Related: Truth Squad | Bill Schuette goes foul, claims Whitmer will ‘kill’ Flint case

Michigan Attorney General Bill Schuette is in the crosshairs for his handling of the Flint water crisis in an ad by a PAC for the Democratic Governors Association. The ad depicts an empty desk with Schuette’s nameplate and an unanswered ringing phone - while claiming the Republican candidate for governor ignored 15 complaints about Flint’s water and only acted when it threatened his political career.

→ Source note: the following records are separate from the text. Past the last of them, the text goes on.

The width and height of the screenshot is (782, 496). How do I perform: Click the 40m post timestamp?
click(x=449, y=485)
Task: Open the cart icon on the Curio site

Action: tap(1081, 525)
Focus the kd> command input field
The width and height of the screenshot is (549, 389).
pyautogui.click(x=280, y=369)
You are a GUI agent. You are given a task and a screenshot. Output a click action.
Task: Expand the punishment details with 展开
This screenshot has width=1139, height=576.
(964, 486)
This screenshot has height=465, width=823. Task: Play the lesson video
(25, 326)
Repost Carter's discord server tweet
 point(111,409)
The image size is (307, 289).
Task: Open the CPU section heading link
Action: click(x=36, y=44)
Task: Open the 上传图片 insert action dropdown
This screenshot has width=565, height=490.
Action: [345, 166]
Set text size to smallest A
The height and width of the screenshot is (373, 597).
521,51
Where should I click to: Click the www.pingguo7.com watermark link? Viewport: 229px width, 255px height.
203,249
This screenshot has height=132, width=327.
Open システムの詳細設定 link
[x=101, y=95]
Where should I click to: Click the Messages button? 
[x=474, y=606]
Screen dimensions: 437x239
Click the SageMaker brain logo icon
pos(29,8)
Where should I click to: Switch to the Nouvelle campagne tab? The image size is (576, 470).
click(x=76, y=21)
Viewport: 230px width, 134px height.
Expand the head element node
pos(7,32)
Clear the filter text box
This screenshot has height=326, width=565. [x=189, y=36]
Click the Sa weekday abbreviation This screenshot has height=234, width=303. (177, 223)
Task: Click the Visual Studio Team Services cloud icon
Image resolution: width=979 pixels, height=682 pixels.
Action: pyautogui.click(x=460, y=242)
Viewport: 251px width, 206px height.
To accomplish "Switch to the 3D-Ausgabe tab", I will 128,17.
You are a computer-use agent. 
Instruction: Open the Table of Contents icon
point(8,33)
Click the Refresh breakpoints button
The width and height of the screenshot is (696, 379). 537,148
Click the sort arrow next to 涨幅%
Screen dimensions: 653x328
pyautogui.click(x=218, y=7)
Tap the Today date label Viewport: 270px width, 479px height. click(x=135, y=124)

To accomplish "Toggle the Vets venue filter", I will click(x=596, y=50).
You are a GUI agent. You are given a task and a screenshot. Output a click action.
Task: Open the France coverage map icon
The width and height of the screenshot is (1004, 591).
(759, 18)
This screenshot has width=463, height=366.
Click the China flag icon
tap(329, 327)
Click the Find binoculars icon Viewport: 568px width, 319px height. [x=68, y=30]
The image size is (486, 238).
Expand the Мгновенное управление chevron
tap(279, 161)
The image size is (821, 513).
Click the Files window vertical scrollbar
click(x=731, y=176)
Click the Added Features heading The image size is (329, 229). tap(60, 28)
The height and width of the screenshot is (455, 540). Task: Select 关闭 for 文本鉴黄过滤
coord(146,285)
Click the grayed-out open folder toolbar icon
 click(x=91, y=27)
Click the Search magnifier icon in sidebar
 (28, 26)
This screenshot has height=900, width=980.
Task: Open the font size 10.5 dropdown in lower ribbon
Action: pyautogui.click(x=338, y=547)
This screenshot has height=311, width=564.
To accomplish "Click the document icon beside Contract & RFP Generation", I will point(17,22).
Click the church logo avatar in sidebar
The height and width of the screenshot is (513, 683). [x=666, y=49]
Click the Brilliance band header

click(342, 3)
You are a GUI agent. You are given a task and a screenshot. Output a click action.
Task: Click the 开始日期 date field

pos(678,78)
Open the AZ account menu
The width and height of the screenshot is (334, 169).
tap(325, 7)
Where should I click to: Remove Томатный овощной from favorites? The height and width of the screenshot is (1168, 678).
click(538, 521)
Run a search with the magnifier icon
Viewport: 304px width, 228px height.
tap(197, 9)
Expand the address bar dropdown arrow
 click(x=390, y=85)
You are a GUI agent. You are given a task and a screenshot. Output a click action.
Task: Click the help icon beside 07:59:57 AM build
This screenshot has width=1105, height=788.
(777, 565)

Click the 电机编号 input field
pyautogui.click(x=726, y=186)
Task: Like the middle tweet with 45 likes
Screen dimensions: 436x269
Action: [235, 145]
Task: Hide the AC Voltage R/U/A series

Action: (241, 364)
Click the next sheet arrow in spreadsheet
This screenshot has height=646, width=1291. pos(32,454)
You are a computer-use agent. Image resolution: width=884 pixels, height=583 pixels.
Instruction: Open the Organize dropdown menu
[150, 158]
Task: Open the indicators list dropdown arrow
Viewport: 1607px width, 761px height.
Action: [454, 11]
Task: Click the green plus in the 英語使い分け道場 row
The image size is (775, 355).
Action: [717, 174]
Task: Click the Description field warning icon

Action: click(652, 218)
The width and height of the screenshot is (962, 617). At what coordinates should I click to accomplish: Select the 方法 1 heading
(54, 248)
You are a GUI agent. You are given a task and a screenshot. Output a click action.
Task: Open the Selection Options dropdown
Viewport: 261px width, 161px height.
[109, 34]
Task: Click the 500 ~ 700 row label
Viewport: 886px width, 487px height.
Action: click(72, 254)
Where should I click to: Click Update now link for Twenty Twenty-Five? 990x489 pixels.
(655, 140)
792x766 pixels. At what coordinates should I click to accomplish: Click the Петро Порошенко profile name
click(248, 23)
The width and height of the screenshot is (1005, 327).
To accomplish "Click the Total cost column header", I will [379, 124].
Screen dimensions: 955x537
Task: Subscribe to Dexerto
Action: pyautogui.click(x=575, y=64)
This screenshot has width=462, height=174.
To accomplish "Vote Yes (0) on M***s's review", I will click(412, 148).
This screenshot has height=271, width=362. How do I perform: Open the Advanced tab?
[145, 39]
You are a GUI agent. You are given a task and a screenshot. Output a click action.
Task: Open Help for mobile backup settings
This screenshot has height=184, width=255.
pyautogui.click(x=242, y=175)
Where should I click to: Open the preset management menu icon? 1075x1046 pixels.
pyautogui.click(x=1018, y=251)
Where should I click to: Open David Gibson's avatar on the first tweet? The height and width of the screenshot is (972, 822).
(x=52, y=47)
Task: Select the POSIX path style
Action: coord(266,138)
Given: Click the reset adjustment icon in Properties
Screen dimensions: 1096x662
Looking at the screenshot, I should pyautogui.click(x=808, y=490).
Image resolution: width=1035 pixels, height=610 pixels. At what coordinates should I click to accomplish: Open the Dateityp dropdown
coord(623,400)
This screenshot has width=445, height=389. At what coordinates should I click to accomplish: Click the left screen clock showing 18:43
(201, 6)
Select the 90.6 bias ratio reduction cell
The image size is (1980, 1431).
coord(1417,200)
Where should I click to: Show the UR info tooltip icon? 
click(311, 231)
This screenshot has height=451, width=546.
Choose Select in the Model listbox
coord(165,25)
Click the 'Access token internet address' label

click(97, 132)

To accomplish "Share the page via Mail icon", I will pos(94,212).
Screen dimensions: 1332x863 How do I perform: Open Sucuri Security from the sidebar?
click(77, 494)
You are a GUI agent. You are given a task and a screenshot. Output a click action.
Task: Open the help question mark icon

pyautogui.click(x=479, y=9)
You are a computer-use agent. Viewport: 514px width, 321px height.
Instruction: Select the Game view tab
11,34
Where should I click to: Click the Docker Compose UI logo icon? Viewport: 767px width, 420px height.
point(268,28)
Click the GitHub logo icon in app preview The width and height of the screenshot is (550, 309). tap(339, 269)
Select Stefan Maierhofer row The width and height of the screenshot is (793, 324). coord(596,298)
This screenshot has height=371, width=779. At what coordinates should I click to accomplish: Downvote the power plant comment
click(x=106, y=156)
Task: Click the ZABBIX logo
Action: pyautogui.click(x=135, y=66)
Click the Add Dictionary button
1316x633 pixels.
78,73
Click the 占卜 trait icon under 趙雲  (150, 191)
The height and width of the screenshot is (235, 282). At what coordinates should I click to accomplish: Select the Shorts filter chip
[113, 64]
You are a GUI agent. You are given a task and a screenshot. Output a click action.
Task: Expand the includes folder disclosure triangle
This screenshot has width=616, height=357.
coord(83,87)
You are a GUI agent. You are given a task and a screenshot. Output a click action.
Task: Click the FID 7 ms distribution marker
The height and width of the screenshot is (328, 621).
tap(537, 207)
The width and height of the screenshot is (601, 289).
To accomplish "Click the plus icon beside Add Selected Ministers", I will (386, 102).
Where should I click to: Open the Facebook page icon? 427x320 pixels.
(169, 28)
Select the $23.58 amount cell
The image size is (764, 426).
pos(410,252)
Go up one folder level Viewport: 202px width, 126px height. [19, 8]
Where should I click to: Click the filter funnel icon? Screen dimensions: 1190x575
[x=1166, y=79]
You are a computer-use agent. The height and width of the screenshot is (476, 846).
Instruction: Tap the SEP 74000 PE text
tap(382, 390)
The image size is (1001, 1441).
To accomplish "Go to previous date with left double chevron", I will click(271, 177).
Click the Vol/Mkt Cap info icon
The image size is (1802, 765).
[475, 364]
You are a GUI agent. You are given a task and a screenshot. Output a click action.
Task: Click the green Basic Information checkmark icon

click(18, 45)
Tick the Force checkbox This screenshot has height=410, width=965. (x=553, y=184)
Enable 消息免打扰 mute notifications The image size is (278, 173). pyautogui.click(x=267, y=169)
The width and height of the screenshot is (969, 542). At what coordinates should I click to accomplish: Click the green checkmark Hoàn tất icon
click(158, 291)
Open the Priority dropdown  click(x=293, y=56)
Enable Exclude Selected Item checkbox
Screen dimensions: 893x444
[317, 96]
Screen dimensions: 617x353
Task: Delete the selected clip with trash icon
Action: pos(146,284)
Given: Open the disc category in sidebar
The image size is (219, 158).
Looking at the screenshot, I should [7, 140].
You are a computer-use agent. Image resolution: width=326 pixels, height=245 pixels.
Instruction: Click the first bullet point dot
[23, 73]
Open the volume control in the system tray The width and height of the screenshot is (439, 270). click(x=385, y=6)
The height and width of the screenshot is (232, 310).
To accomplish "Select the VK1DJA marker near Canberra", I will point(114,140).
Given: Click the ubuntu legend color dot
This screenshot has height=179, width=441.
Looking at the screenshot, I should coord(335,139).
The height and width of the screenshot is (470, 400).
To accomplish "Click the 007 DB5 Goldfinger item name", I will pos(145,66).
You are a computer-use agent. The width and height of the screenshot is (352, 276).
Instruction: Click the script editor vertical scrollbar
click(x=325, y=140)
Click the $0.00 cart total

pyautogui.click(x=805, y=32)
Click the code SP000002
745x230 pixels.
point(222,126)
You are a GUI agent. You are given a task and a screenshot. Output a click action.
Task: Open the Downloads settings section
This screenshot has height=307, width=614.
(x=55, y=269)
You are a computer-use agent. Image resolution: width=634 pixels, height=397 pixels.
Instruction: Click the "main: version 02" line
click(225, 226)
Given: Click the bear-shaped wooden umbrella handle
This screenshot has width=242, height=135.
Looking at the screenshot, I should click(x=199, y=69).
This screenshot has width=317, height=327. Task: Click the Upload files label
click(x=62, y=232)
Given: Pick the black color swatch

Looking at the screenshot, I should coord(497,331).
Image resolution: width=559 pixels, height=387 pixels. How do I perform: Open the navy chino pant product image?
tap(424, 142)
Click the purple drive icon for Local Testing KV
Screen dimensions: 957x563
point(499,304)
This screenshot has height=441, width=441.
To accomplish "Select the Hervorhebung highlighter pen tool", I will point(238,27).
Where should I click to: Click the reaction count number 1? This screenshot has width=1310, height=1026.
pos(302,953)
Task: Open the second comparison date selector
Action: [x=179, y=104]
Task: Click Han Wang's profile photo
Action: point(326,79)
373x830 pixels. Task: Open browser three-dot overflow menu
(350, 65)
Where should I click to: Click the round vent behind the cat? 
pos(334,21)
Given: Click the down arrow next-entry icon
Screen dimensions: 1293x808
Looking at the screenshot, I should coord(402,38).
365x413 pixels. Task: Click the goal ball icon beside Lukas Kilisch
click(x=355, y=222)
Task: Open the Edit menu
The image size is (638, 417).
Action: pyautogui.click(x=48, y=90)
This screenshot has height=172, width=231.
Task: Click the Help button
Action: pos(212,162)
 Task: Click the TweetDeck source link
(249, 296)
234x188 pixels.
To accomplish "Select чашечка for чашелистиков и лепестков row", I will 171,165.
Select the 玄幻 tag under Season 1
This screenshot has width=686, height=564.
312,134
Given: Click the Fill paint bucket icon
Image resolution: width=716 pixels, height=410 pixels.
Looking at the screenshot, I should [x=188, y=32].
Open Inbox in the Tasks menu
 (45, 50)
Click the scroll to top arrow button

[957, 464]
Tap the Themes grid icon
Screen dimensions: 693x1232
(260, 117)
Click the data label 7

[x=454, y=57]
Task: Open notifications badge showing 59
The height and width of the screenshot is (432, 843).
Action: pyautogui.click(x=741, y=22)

Because it distorts Schuette’s role in approving the Flint plan and overstates his responsibility for what happened to the city Truth Squad rates the ad misleading.

THE CLAIMS

“For nearly two years after he ok’d the disastrous Flint water plan, Attorney General Bill Schuette ignored 15 different complaints about the water. He ignored calls to investigate...Schuette only spoke after the story broke and threatened his political career. When Bill Schuette failed to do his job, people got hurt.”

FACTS

The outline of Flint’s water crisis is by now painfully familiar. The city, under state emergency management, switched in April 2014 from Detroit’s water system to the Flint River as a water source as a means of saving money. But officials failed to use standard corrosion protection, causing dangerous levels of lead to leach from older lead pipes, joints and fixtures into the water.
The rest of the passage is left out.